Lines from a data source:
— Begin —

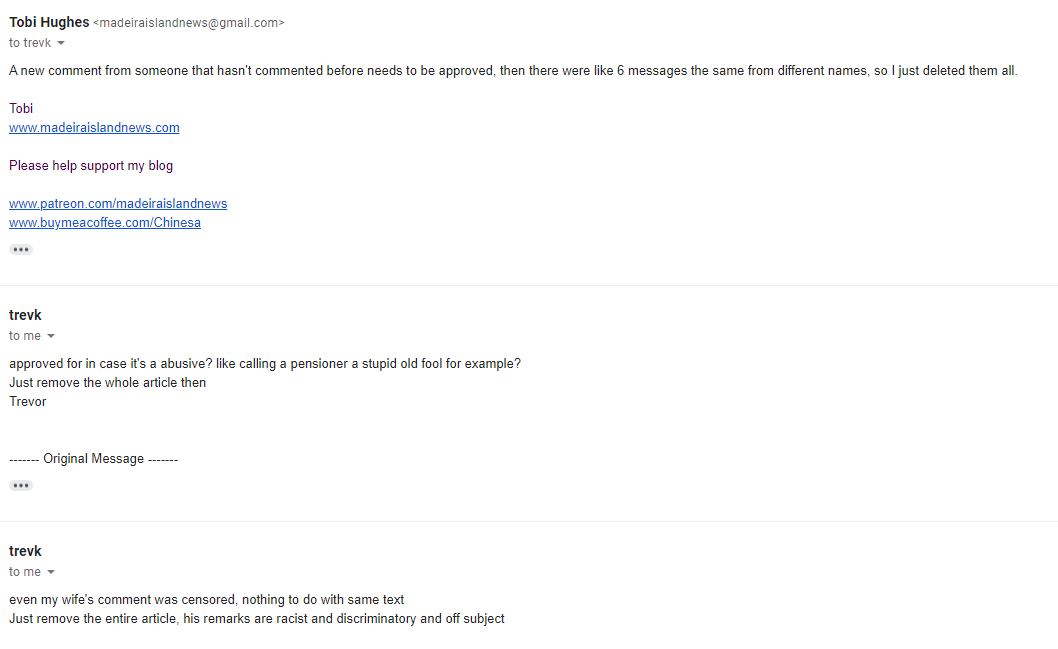
Task: Open the www.madeiraislandnews.com link
Action: [94, 127]
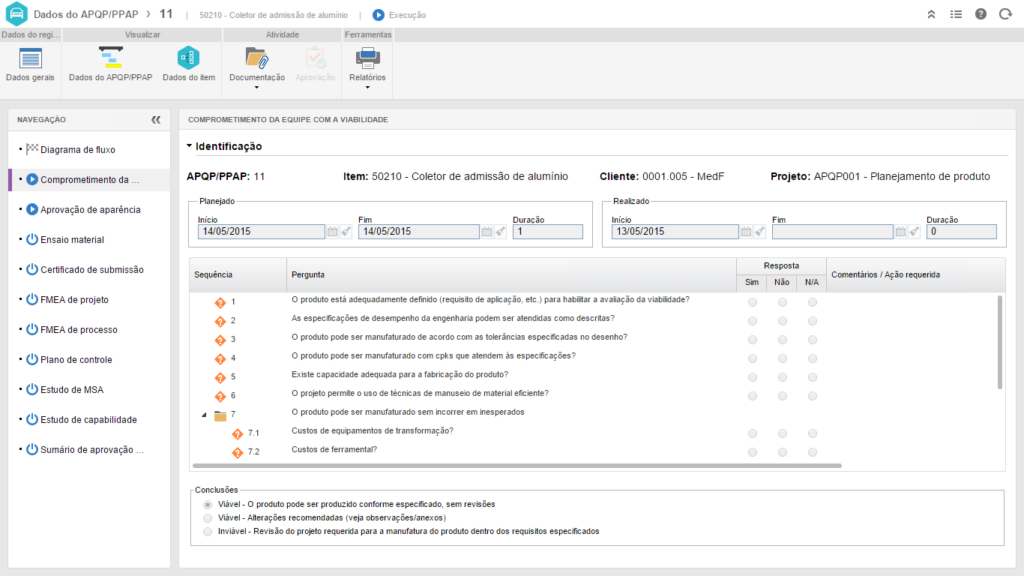This screenshot has height=576, width=1024.
Task: Choose Viável - Alterações recomendadas conclusion
Action: coord(208,518)
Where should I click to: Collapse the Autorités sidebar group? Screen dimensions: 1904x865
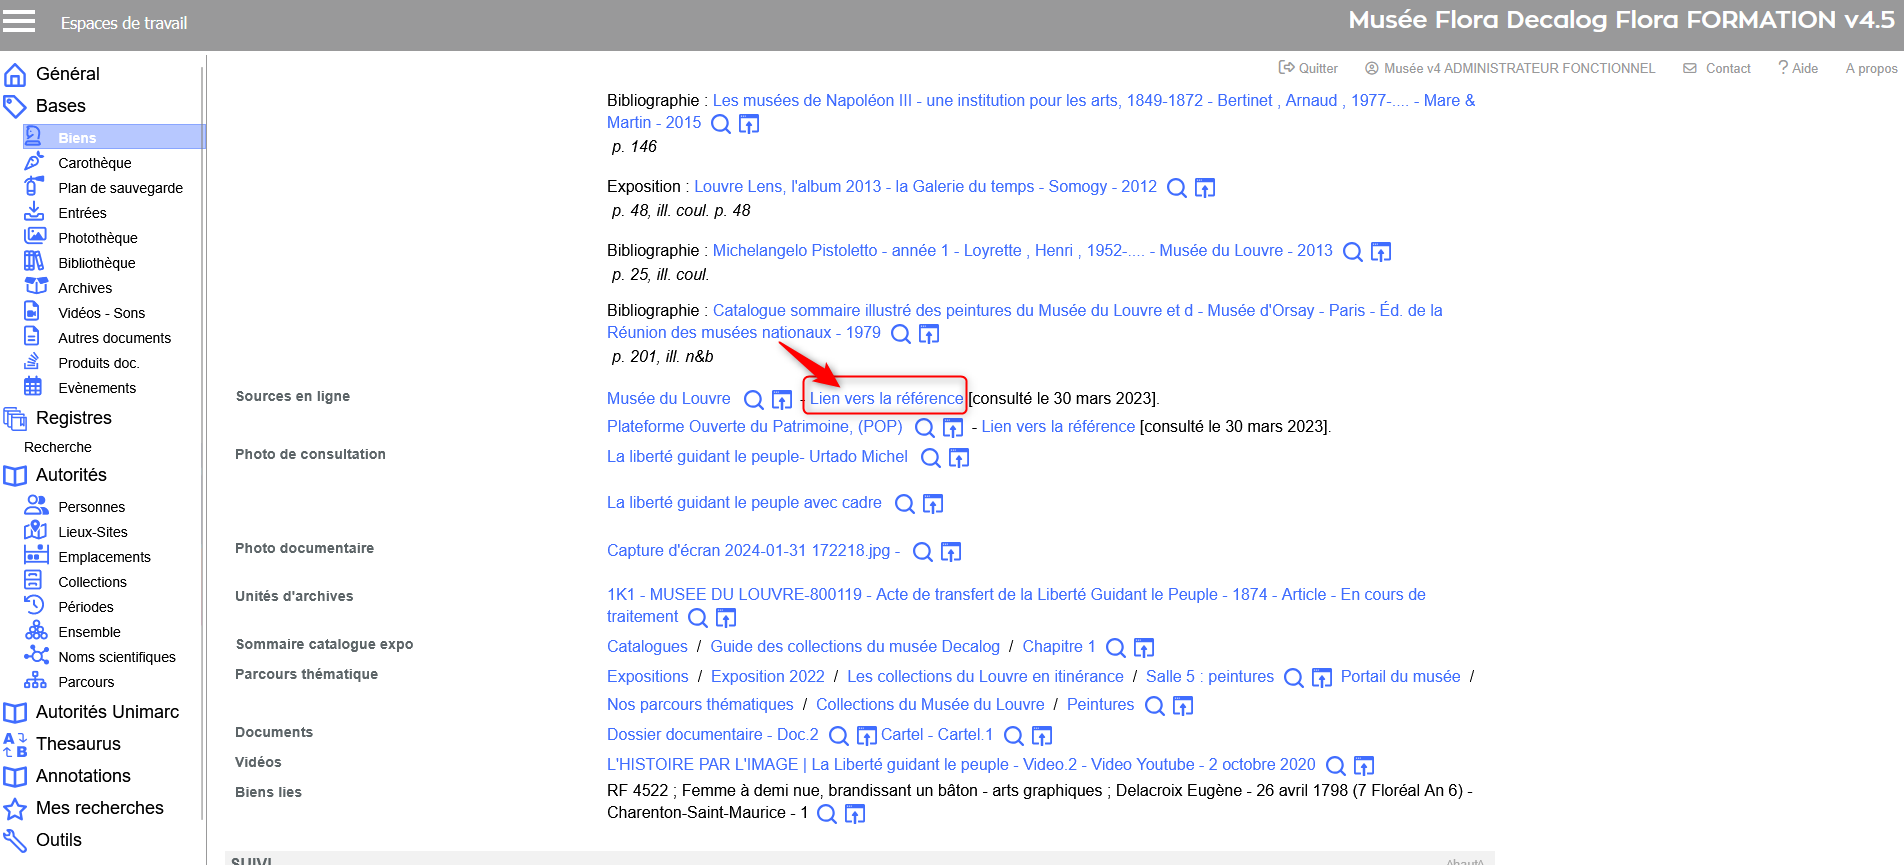70,475
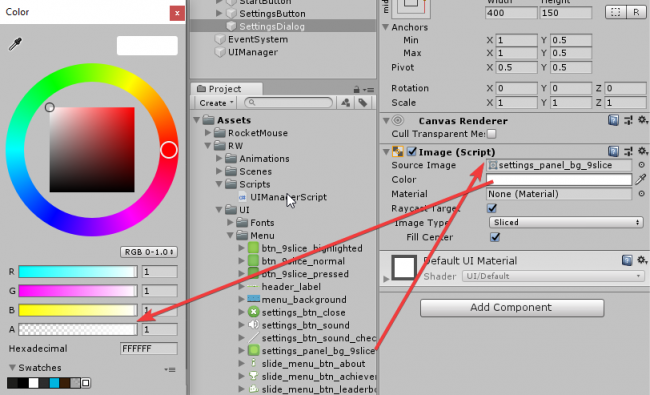Click search by label tag icon in Project
Image resolution: width=650 pixels, height=395 pixels.
pyautogui.click(x=363, y=103)
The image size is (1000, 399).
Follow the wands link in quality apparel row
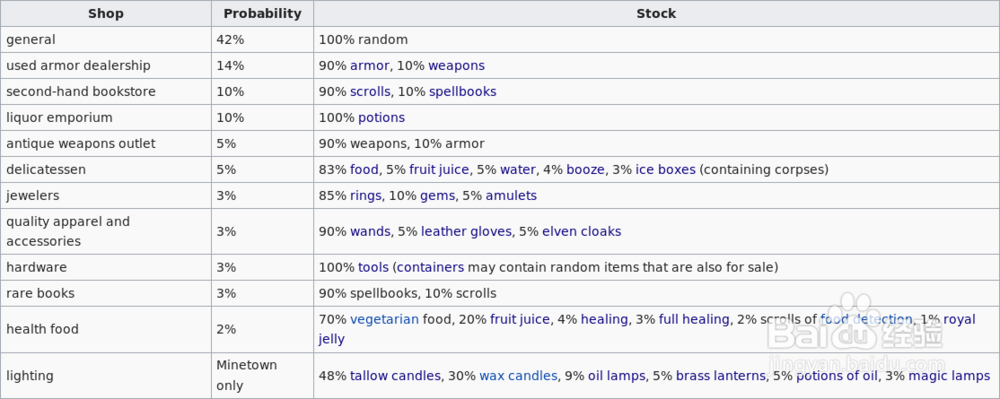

— End —

> Description of the task
Switch "quality apparel" to "outdoor gear" and write out all the lines above again with nothing else changed. Leave the pictures out.

> Completed exercise
Task: Open the www.madeiraislandnews.com link
Action: [94, 127]
This screenshot has height=576, width=1024.
Task: Choose Viável - Alterações recomendadas conclusion
Action: coord(208,518)
Where should I click to: Collapse the Autorités sidebar group? Screen dimensions: 1904x865
70,475
Click search by label tag icon in Project
Image resolution: width=650 pixels, height=395 pixels.
pyautogui.click(x=363, y=103)
The image size is (1000, 399).
Follow the wands link in outdoor gear row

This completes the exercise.